# Stanley router parts



## Paul D (Jul 22, 2009)

I have an old, circa 1969, Stanley router (like new) model #82903 with a model#91260 motor. I need to find a 1/2" collet. Does anyone know where I can buy one?
Thanks


----------



## bobj3 (Jan 17, 2006)

HI Paul

In 1969 most routers did not have 1/2" collets ,the Stanley router is a good old router ,use it for your small hand jobs but step up to the pump and buy a new router that comes with the 1/4" and 1/2" collets ,you can find many new routers now days that have all the bells and whistle in one combo kit for about 100.oo bucks...then you will be a happy router user 


=======




Paul D said:


> I have an old, circa 1969, Stanley router (like new) model #82903 with a model#91260 motor. I need to find a 1/2" collet. Does anyone know where I can buy one?
> Thanks


----------



## joejoan1 (Aug 13, 2009)

*also looking for needle in hay stack*

I have been looking for the same guide you are. I have a Stanly #912.58. I have looked for years. if you find out anything, please let me know. Joe


----------



## joejoan1 (Aug 13, 2009)

I just read a reply from some one. I have the orignal manual with the router. I had four templet guides that came with the kit. Stanley made 8 for models with base number 82900 or 82901, they also made 8 for number 82902. I lost all but the templet guide for the door hinge kit. Joe


----------



## Barry the Builder (Dec 19, 2008)

I have three Stanley Routers, but none of them have an ½" collet though. I purchased spare collets 1/4" and 3/8" on American ebay. 
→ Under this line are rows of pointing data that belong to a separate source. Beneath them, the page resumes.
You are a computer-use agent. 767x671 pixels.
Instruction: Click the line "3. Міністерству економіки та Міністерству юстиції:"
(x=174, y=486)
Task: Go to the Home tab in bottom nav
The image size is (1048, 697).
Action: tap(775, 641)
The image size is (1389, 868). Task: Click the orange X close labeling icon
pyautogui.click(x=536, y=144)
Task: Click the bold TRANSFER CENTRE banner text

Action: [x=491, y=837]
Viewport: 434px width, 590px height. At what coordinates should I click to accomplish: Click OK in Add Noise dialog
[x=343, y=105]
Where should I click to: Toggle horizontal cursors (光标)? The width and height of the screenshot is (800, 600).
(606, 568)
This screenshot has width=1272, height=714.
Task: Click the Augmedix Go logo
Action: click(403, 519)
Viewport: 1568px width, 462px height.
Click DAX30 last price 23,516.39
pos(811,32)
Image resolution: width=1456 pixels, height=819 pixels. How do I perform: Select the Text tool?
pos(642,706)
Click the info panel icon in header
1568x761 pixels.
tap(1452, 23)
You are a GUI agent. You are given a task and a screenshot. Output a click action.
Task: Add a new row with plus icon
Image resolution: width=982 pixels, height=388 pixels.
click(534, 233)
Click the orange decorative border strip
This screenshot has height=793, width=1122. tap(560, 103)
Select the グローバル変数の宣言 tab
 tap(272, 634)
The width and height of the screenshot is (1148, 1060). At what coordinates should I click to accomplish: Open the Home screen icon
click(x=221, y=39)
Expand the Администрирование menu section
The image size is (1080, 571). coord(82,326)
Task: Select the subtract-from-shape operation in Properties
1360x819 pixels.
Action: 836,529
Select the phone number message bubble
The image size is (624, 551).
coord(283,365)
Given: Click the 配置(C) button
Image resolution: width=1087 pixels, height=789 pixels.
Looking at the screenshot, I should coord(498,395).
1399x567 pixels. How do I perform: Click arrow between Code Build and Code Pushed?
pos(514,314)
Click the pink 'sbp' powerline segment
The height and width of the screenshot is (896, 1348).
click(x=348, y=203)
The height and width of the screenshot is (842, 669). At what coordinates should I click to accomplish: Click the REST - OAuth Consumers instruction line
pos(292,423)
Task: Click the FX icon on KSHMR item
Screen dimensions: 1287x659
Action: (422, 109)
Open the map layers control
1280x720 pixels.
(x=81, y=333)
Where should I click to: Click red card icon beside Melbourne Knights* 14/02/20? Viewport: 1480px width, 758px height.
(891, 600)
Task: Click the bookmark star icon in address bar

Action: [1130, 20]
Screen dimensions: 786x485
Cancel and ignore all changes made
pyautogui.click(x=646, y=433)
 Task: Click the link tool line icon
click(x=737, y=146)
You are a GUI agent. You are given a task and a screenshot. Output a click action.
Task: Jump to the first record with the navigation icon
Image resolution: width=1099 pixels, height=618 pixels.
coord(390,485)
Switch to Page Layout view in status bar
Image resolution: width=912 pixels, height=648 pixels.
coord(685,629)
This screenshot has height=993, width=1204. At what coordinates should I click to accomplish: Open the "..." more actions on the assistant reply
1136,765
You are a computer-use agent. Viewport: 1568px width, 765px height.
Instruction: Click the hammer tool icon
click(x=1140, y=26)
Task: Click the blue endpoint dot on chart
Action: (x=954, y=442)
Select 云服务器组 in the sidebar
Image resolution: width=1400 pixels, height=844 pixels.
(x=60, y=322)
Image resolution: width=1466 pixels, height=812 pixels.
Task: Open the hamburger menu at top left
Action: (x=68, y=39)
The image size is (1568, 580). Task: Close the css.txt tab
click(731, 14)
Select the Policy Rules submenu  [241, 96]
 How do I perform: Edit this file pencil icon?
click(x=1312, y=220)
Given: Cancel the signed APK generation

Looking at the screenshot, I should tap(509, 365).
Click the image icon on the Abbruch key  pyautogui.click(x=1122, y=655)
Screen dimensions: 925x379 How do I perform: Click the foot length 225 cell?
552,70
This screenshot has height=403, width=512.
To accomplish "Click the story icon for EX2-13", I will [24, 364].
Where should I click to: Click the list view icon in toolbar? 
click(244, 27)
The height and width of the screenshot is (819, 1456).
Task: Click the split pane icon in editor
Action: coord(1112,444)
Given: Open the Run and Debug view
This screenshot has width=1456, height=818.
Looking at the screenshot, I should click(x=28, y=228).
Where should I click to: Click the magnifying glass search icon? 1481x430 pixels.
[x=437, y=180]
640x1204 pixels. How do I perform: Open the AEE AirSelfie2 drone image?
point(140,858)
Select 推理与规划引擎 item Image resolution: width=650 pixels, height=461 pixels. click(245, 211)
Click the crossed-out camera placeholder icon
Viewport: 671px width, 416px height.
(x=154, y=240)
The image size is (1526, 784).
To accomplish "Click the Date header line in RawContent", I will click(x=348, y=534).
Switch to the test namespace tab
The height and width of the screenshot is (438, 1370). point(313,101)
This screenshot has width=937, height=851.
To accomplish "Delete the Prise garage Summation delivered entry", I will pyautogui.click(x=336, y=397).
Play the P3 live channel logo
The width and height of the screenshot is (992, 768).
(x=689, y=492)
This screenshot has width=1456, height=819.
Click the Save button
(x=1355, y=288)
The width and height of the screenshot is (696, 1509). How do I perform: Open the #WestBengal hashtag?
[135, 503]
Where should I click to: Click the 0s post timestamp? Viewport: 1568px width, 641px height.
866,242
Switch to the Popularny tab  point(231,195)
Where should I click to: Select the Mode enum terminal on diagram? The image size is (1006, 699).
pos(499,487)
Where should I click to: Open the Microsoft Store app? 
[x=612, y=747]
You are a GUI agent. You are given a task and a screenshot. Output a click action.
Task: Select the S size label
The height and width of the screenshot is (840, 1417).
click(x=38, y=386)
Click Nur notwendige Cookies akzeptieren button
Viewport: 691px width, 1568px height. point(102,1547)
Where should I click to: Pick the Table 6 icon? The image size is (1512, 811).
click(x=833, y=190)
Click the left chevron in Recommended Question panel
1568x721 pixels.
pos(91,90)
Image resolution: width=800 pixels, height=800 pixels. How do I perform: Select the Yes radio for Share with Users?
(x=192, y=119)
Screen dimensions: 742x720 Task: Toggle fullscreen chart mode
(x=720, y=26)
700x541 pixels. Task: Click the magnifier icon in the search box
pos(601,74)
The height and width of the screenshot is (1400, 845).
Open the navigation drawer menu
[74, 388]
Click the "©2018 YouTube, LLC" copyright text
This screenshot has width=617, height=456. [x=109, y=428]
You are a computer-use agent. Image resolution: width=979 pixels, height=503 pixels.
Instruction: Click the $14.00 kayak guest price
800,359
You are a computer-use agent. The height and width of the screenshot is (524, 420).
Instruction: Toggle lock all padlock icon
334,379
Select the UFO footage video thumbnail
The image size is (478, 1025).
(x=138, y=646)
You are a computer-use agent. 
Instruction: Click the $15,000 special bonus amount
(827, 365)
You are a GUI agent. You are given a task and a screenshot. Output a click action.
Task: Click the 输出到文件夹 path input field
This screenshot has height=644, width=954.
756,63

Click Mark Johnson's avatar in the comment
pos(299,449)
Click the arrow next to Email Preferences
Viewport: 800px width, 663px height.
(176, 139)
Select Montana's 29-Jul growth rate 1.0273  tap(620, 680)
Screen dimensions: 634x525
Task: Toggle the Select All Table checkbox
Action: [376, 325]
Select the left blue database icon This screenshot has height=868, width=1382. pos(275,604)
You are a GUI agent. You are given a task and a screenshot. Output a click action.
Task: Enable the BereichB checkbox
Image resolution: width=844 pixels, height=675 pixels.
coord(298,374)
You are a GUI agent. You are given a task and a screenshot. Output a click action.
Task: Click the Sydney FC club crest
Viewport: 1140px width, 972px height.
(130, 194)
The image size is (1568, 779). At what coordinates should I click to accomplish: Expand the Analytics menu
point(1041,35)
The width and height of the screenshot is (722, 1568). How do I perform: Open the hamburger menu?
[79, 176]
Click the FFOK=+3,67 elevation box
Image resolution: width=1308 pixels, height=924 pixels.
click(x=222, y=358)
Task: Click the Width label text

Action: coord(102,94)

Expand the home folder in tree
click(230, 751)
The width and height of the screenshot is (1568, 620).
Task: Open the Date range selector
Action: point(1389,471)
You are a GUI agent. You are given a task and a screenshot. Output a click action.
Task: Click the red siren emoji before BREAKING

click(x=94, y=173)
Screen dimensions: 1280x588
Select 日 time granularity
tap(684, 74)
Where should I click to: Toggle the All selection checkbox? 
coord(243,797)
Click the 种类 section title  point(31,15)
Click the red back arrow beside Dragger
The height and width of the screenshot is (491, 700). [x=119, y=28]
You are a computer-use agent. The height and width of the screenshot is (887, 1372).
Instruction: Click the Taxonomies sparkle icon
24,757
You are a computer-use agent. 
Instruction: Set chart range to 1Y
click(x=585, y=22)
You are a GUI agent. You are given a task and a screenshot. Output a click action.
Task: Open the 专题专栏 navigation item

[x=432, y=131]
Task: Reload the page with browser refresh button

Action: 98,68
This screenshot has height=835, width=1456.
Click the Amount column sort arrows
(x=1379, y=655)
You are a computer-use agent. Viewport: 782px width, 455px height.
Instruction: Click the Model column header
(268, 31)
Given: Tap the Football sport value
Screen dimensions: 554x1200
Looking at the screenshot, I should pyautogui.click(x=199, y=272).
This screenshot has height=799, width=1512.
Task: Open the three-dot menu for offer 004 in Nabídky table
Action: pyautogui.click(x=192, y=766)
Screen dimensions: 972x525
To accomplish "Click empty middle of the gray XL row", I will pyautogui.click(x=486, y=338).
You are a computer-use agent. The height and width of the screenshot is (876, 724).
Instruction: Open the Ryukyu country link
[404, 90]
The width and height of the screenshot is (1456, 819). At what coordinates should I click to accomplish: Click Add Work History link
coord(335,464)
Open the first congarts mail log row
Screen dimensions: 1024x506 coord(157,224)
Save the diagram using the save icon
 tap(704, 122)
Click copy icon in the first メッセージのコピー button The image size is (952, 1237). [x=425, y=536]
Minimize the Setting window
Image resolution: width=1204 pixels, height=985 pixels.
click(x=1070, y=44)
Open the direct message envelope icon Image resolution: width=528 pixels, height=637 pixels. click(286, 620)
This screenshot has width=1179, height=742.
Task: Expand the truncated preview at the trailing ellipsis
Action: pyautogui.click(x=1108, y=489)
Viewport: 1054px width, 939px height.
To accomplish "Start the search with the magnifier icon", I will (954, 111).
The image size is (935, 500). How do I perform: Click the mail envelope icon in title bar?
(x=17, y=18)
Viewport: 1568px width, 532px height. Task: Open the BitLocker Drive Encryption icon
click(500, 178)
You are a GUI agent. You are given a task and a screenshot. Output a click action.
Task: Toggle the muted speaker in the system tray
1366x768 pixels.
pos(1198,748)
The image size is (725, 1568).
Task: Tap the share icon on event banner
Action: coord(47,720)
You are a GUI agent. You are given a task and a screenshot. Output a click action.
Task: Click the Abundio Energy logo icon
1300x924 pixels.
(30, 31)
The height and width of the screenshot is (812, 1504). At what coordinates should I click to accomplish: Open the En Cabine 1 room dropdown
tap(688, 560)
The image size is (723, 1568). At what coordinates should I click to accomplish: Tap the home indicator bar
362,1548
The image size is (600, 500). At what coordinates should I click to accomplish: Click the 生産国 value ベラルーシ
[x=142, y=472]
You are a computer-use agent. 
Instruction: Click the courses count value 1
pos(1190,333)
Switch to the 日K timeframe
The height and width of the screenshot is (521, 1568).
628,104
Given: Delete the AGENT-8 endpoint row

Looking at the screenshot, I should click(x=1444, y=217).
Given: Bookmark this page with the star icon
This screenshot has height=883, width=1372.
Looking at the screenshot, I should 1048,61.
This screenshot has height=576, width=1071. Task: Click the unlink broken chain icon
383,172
Bosch Power Tools bought Stanley Power Tools sometime during the early 80's, and I think there are even som models that are branded Stanley-Bosch or vice versa, just like the Stanleys once were called Stanley Carter when Stanley had bought Carter. There are rumours that some parts from Bosch routers from that time are interchangable with Stanley parts, but I have found no one who knows anything about it at Bosch here in Europe though. Perhaps Bosch America knows something. 

The last resort, if you, like me are fond of your router and really want to use it, is to get in touch with someone having a machine shop who either can make collets and nuts for you, or convert from a suitable other brand. 

I like to use my Stanley routers, but they are not options if I would have just one router.


----------



## Barry the Builder (Dec 19, 2008)

I browsed through some of the Bosch online spare parts catalogue for fixed base routers, and the spare parts diagram for nr 0 601 905 439 indicates that it is based on an old Stanley router, but I am not too sure about that. However it looks very similar to mine internally, and also externally in some ways. It may be some interchangable parts at least.


----------



## Noel Tetrev (Jan 27, 2010)

I have an old Stanley Industrial Tools Router Base # 82901 Model .01 Years ago I found parts from an after market source, I think they had bought out the Stanleys parts inventory. Has anyone herd of this company?


----------



## Dr.Zook (Sep 10, 2004)

Hello Noel, and welcome to the RouterForums. Glad to have ya.


----------



## joejoan1 (Aug 13, 2009)

My Stanley will not take a 1/2" collet. I have found a place in Mich.. that had parts but no collet that size. I can not remember the name of the company in Mich. as I have moved on to new routers. Joe


----------